The setting is symbolic in the story because the hills are speculated to look like white elephants, which is something that neither the characters have experienced. This is similar to the idea that neither have experienced pregnancy and are debating what to do about it. The one side of the tracks are barren whereas the other side looks to be riparian. This is symbolic of the idea that if Jig chooses the abortion, she will choose a life that is void of life and action. If she chooses not to abort, she will experience the riparian side of the tracks. Jig is symbolically stuck in the middle.

The story’s style contributes to the tone of the story by making the reader feel the lack of empathy for the seriousness of the situation. The reader experiences the terse dialogue of the characters. There is not even much description of who is speaking. The reason for this is that the reader has to figure out who is speaking. There are subtle differences in their choice of words. The man says to Jig that he is “willing to go through with it if that means anything” (Hemingway). Jig does not want him to be “willing,” she wants him to want to be there and have everything with her.

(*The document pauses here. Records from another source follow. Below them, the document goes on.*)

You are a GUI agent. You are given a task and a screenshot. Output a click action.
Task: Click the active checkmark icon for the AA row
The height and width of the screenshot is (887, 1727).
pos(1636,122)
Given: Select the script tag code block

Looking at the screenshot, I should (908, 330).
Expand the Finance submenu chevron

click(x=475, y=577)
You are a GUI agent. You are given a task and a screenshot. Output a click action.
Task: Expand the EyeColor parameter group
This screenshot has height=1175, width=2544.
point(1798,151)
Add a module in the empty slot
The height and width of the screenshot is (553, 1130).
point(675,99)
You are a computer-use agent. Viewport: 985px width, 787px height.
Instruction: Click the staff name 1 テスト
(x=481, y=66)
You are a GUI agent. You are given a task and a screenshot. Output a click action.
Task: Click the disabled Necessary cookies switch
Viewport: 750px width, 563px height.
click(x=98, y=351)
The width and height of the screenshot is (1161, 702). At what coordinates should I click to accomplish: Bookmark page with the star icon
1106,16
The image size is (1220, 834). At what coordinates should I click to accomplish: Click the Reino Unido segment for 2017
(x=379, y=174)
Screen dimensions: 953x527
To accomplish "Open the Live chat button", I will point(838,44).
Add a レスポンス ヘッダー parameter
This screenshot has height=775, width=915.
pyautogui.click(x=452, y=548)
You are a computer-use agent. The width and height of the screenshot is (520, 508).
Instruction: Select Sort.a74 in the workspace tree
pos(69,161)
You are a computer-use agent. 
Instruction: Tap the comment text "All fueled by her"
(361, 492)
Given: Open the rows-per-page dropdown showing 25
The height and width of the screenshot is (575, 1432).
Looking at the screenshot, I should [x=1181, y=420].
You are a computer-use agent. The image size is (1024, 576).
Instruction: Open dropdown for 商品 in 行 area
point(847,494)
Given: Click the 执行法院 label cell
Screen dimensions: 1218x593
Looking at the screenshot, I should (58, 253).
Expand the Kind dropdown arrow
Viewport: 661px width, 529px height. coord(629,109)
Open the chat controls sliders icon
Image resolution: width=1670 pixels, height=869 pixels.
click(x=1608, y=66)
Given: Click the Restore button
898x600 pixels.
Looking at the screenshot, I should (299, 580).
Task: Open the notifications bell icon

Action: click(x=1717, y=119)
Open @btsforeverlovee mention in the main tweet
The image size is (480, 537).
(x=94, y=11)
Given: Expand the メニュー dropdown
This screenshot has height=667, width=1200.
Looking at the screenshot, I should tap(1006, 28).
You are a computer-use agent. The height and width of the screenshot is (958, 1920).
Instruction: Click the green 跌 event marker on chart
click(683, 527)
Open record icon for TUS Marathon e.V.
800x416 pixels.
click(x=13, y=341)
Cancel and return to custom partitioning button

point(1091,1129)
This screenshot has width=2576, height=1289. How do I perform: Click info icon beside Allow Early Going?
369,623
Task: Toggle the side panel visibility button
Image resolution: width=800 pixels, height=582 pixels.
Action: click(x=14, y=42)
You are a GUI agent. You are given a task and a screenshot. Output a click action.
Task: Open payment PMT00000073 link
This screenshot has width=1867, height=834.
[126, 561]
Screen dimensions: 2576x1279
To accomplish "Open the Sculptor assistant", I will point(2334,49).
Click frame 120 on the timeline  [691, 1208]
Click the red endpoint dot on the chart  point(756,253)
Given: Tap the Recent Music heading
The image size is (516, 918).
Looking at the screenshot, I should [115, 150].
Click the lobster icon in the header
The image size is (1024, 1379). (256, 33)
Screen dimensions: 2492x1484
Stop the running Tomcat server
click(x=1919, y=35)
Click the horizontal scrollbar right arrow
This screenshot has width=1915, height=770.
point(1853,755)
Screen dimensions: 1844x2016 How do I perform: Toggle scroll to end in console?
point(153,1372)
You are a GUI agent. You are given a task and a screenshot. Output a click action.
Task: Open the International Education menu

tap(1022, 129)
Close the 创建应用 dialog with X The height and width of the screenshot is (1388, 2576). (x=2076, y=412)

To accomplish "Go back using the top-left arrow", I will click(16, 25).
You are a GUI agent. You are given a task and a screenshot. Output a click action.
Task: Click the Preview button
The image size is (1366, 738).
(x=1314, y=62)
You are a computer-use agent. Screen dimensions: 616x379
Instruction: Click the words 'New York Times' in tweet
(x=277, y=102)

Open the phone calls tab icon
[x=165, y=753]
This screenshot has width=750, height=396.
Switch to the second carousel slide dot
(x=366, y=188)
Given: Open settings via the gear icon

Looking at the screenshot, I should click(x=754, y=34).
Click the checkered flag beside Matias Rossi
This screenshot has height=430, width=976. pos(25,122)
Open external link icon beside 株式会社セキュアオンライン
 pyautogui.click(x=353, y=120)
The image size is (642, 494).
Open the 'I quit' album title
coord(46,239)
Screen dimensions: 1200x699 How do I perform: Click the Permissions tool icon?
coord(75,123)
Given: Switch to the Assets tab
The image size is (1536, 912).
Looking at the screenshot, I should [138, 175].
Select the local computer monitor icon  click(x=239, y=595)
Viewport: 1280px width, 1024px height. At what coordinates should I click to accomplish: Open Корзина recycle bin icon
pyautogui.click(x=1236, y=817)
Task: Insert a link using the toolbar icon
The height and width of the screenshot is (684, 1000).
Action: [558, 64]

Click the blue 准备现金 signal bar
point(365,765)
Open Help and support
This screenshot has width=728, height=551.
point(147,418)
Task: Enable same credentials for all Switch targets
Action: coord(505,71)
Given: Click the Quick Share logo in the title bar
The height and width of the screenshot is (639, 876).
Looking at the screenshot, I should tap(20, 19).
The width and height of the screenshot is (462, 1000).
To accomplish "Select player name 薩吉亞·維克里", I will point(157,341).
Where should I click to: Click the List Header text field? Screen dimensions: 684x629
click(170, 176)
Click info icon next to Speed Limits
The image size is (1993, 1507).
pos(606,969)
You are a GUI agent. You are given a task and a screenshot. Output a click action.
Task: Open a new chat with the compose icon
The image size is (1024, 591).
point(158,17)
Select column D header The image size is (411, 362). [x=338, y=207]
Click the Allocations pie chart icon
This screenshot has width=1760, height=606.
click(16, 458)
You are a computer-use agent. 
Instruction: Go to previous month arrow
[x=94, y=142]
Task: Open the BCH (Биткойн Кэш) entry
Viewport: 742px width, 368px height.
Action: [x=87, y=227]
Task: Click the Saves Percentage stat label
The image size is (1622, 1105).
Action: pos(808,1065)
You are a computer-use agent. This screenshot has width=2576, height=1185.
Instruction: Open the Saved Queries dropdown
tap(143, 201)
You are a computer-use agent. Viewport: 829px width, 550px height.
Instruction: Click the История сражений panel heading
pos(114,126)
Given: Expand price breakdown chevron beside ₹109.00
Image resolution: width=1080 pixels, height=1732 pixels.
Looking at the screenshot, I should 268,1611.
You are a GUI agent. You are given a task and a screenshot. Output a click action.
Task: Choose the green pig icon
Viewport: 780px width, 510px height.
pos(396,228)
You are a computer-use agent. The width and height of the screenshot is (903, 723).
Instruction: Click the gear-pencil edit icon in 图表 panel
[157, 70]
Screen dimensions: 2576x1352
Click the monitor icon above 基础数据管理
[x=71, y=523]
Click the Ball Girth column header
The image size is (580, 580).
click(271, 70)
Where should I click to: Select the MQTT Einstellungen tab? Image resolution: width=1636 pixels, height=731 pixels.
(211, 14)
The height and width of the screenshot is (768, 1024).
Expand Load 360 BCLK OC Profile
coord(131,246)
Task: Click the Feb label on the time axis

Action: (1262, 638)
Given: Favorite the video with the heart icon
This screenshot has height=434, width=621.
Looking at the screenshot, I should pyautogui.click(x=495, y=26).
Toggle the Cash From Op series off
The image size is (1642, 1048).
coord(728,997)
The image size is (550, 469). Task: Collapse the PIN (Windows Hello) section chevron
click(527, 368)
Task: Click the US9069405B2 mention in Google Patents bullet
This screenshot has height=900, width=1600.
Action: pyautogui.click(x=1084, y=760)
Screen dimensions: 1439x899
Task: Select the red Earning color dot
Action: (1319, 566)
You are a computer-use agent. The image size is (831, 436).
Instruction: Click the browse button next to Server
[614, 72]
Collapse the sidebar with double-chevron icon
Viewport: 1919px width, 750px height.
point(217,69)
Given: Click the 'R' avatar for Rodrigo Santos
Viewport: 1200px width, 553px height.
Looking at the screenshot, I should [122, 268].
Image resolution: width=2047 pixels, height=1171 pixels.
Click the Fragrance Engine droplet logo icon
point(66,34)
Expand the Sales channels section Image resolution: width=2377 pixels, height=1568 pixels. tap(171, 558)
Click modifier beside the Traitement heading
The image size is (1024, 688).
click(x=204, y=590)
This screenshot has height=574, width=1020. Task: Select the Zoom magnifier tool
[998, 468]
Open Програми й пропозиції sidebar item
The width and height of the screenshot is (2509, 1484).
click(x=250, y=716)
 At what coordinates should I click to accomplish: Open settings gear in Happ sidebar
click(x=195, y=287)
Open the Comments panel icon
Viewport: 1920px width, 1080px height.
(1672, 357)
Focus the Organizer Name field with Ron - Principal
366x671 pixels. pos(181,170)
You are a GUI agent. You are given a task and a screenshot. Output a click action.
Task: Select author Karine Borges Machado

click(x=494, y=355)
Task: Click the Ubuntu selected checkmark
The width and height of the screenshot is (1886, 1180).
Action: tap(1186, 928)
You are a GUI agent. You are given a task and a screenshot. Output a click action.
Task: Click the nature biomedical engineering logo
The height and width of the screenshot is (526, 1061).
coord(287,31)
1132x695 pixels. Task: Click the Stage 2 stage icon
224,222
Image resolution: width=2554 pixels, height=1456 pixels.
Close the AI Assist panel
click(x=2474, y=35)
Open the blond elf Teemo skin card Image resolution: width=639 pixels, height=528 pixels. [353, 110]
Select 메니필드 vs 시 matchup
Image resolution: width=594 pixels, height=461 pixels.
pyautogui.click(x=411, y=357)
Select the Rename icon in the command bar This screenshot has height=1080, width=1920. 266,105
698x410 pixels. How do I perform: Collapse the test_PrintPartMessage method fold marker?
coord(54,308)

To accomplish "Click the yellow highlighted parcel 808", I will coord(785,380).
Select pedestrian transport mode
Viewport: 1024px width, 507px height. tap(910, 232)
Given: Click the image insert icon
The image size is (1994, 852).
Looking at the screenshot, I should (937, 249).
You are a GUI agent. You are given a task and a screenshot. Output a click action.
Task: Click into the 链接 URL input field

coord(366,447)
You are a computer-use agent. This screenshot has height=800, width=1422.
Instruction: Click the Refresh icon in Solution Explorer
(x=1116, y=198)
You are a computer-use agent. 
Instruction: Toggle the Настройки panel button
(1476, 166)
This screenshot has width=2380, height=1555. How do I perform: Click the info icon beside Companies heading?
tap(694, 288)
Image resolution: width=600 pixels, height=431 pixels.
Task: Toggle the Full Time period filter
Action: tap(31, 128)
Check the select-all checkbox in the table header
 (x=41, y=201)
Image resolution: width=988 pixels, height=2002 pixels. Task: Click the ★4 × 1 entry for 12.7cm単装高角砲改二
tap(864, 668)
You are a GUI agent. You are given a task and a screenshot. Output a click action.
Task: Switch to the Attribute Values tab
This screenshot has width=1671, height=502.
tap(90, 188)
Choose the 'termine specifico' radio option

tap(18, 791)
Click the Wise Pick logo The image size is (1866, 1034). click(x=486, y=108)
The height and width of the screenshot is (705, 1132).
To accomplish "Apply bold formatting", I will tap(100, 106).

Hemingway suggests that people are cavalier when it comes to significant decisions. The way that the couple dances around the topic shows that they are not comfortable discussing the topic and just want to get rid of it. Jig is shown to be a woman who is overpowered by the masculine authority of her lover. And the lover is shown to not care for the longevity of the relationship because he clearly does not want to have a baby with her. Jig’s name is a symbol of the way that Hemingway sees the manner that this couple handles their natural pregnancy. The unnamed American man remains unnamed because he is not permanent in her life after the simple operation. Their lifestyle is meaningless, their relationship is meaningless, and their decision is one that lacks any meaningful reflection about the significance of what they are doing.

  • Hemingway, Ernest. “Hills Like White Elephants,” 1927, pdf.